→ **Entries supplied**
────

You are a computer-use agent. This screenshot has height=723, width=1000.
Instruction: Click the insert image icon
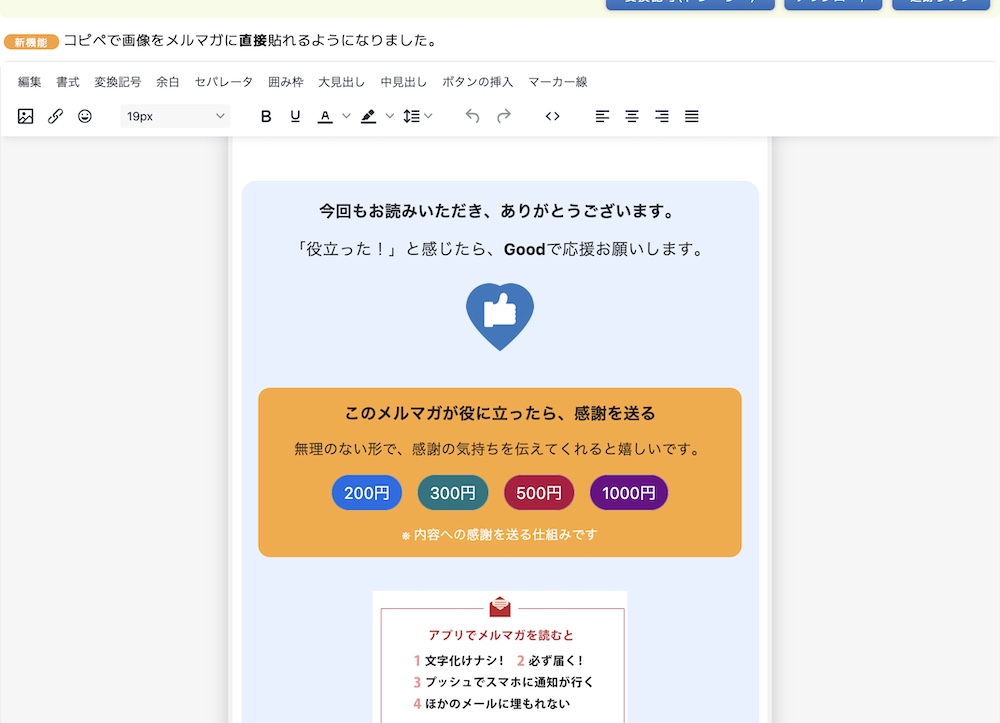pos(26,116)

────

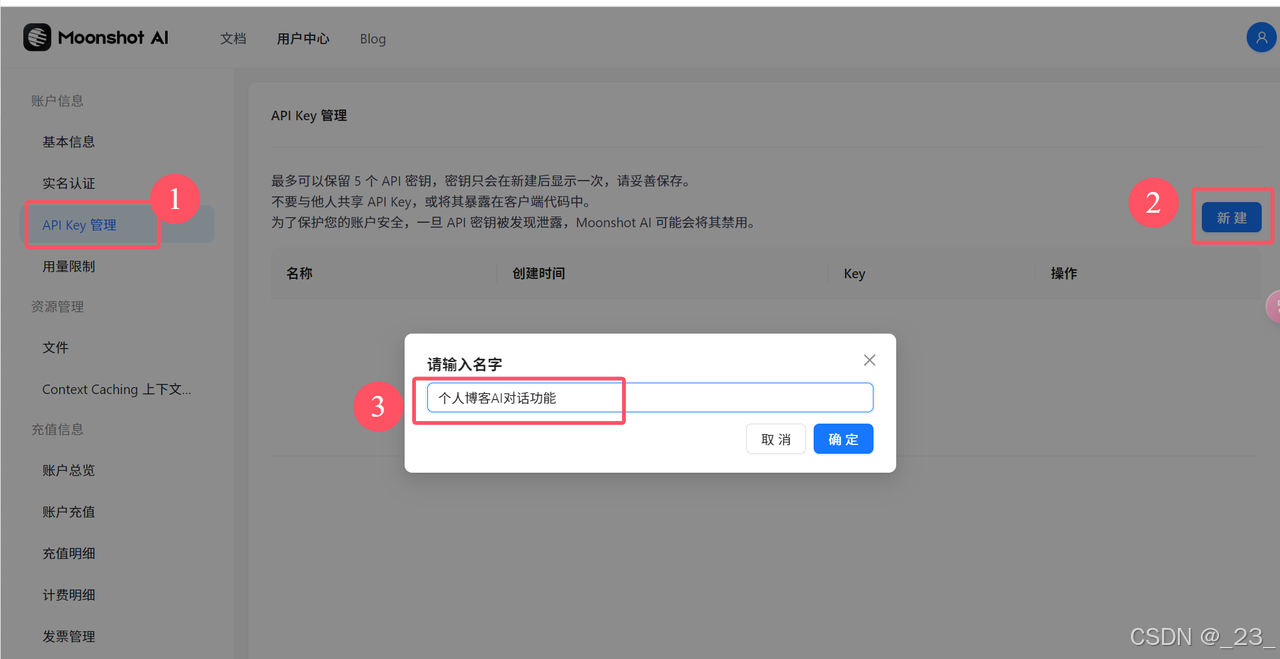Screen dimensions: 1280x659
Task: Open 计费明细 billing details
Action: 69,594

────

→ **To do**
Return the rows from the line with "Screen dimensions: 1280x659" to the line with "Action: 69,594", both included, copied verbatim. Leave the pictures out of your answer.

→ **Exercise response**
Screen dimensions: 1280x659
Task: Open 计费明细 billing details
Action: 69,594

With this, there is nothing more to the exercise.